Così, da “servo inutile” arrivo nella mia nuova casa, in questa terra spesso provata, portando con me solo la speranza che il Vangelo mi dona: “Coraggio, alzati, ti chiama”. E questo è anche il motto che ho scelto per lo stemma episcopale. È questa la parola che ogni giorno il Signore rivolge a me, mendicante d’amore come il cieco di Gerico, questa è la parola che ogni giorno ha cadenzato i miei passi in ogni incontro con i ragazzi della mia comunità e con le persone che ho avuto la gioia di incontrare lungo la mia strada.
Lei ha teso le sue mani anche verso coloro “che non condividono la sua stessa speranza cristiana, ma che si impegnano nel rendere più civile la civiltà e più umana l’umanità”. Come potrebbero essere coinvolte queste persone nella sua missione?
Spesso, molte sorelle e fratelli, pur non condividendo la nostra speranza cristiana, condividono con noi il sogno e il progetto di un’umanità nuova, illuminata dall’amore e dalla speranza, radicata nella solidarietà e nel riconoscimento dell’altro.
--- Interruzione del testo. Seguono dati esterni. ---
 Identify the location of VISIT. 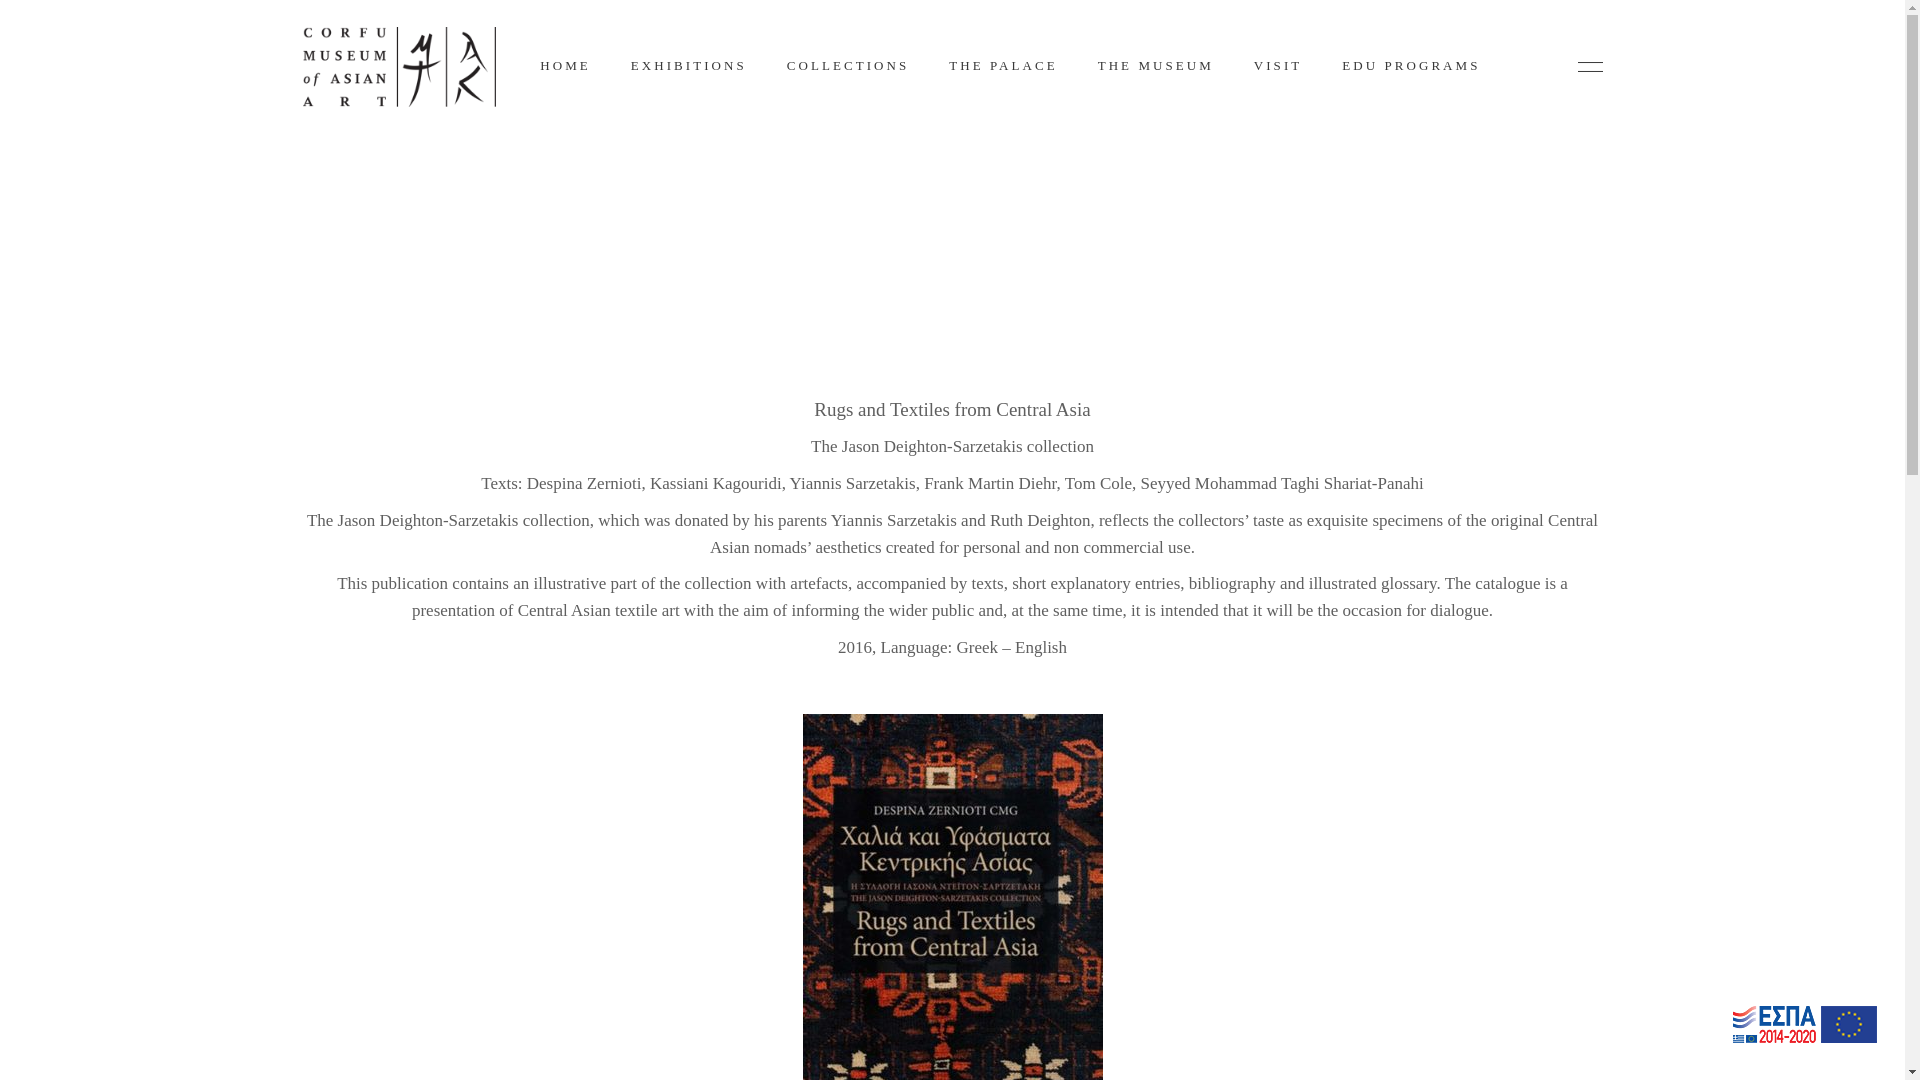
(1278, 66).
Solo nell’incontro autentico, reciproco e sincero c’è lo spazio per una relazione profonda che pur prescindendo dalle differenze confessionali, può scoprire la profonda spiritualità di un comune desiderio d’amore e di giustizia. Penso che un territorio complesso come quello della mia Diocesi abbia bisogno di tutte le donne e gli uomini che vogliano operare insieme per la costruzione della città comune, cercando sempre, come Papa Giovanni XXIII ha insegnato, “quello che unisce e non quello che divide”. Credo molto nel sogno di don Tonino Bello che è la “convivialità delle differenze”.
Sant’Alfonso Maria de Liguori è stato vescovo della diocesi di Sant’Agata dei Goti. Cosa chiederà nelle sue preghiere a un così illustre predecessore per sostenerla nel servizio per quel popolo?
Sant’Alfonso è stato un vescovo che ha sempre scelto gli ultimi, gli umili, i poveri. Il suo sostegno mi sarà d’aiuto nel cammino, come segno costante di ciò che è essenziale: amare i poveri, amare la povertà e soprattutto Gesù Cristo. Sant’Alfonso infatti diceva: “Si perda tutto e non si perda Dio.” Senza mai dimenticare perciò che i poveri non si contano ma si abbracciano. E ci salvano.